▶ What to produce
From the first line to the last, copy the material exactly and leave the pictures out.

● ● ● ● ●

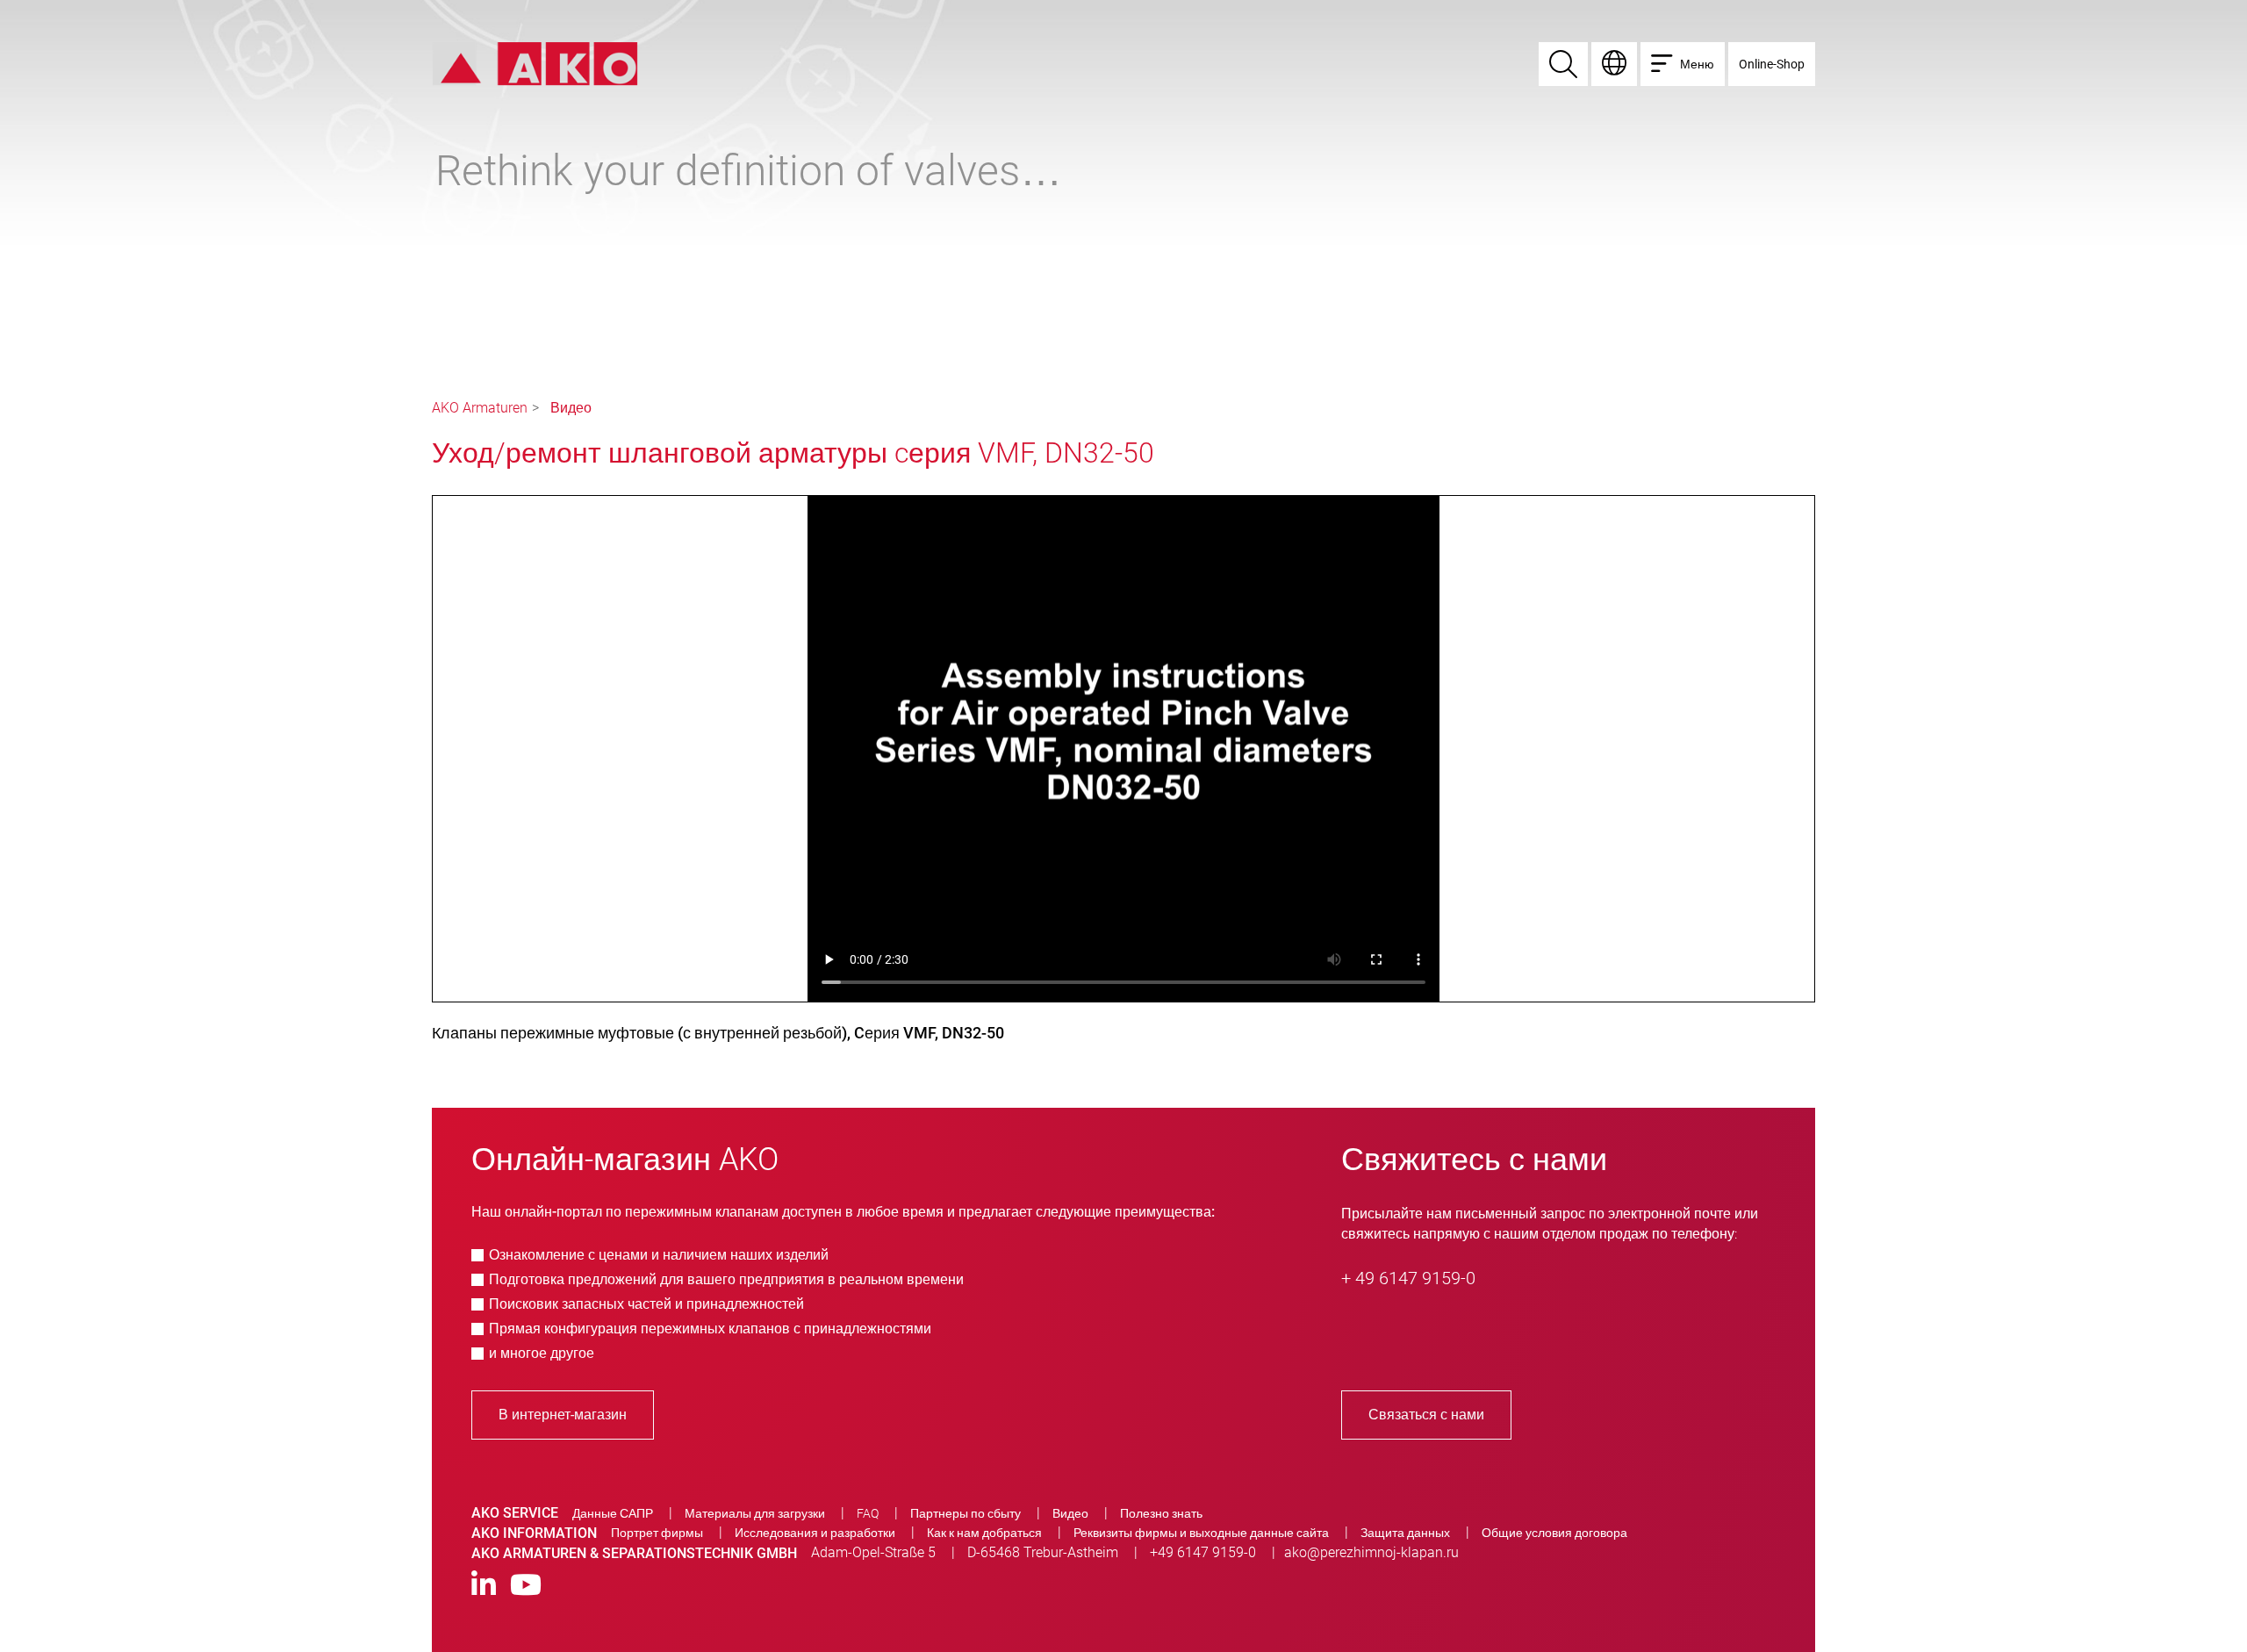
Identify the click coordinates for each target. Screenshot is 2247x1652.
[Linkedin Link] (483, 1585)
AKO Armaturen (480, 407)
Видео (571, 407)
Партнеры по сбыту (965, 1513)
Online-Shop (1772, 64)
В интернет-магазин (563, 1414)
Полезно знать (1161, 1513)
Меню (1697, 64)
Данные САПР (612, 1513)
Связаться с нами (1426, 1414)
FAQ (868, 1513)
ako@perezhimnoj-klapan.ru (1371, 1552)
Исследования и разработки (815, 1533)
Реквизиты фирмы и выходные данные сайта (1201, 1533)
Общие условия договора (1554, 1533)
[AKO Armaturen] (535, 62)
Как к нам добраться (984, 1533)
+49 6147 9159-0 (1203, 1552)
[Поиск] (1563, 64)
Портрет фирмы (657, 1533)
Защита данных (1405, 1533)
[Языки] (1614, 64)
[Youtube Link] (526, 1585)
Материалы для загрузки (755, 1513)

● ● ● ● ●

▶ Reply
Identify the click coordinates for each target. Screenshot is 2247x1652.
[Linkedin Link] (483, 1585)
AKO Armaturen (480, 407)
Видео (571, 407)
Партнеры по сбыту (965, 1513)
Online-Shop (1772, 64)
В интернет-магазин (563, 1414)
Полезно знать (1161, 1513)
Меню (1697, 64)
Данные САПР (612, 1513)
Связаться с нами (1426, 1414)
FAQ (868, 1513)
ako@perezhimnoj-klapan.ru (1371, 1552)
Исследования и разработки (815, 1533)
Реквизиты фирмы и выходные данные сайта (1201, 1533)
Общие условия договора (1554, 1533)
[AKO Armaturen] (535, 62)
Как к нам добраться (984, 1533)
+49 6147 9159-0 (1203, 1552)
[Поиск] (1563, 64)
Портрет фирмы (657, 1533)
Защита данных (1405, 1533)
[Языки] (1614, 64)
[Youtube Link] (526, 1585)
Материалы для загрузки (755, 1513)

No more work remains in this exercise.